Thursday, April 29, 2010

Denying Human Rights: A How-To Guide

I wrote a paper for my English class that I wanted to share.
The paper is seven or eight pages long, but that is too much for your average blog post.
So, I decided to cut it into smaller pieces and post it over the next few days. Consequently, as you read any of the posts on any given day, there may be a contextual flow of thought that is not readily perceived.

I encourage you, however, to keep reading (and sometimes re-reading) the subsequent posts (and prior posts) as it will become clearer as you go.

Please enjoy.

Denying Human Rights: A How-To Guide

It is not true that all human beings have fundamental human rights.
Have you been to Darfur lately?
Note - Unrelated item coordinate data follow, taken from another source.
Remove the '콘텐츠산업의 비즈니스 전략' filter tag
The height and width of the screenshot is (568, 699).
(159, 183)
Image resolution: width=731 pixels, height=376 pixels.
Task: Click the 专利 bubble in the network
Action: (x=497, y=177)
In Darfur, government sanctioned ethnic cleansing occurs daily. Remember a place called Rwanda? Same story there. How about Kosovo? If these place names don’t jog your memory, maybe 1940’s Germany and Adolf Hitler or Russia and Joseph Stalin will be more familiar examples.


But, one might object that there is a difference between “is” and “ought.”
In other words, just because a situation “is” a certain way, doesn’t mean it “ought” to be that way. Someone who holds this point of view would say that while certain basic and fundamental human rights really do exist and “ought” to be honored among human beings, it, unfortunately, “is” the case that they are not granted to all human beings at all times.
This is not a problem with rights but a problem with humans. And it is not whether these rights are or aren’t granted that determines when and which human beings get them. Human beings should have these fundamental rights simply because we are human beings.
This person would also certainly agree to the difference between intrinsic and extrinsic rights, meaning that human beings have intrinsic rights by virtue of being human and that these rights are not somehow added to us from some outside source (extrinsically).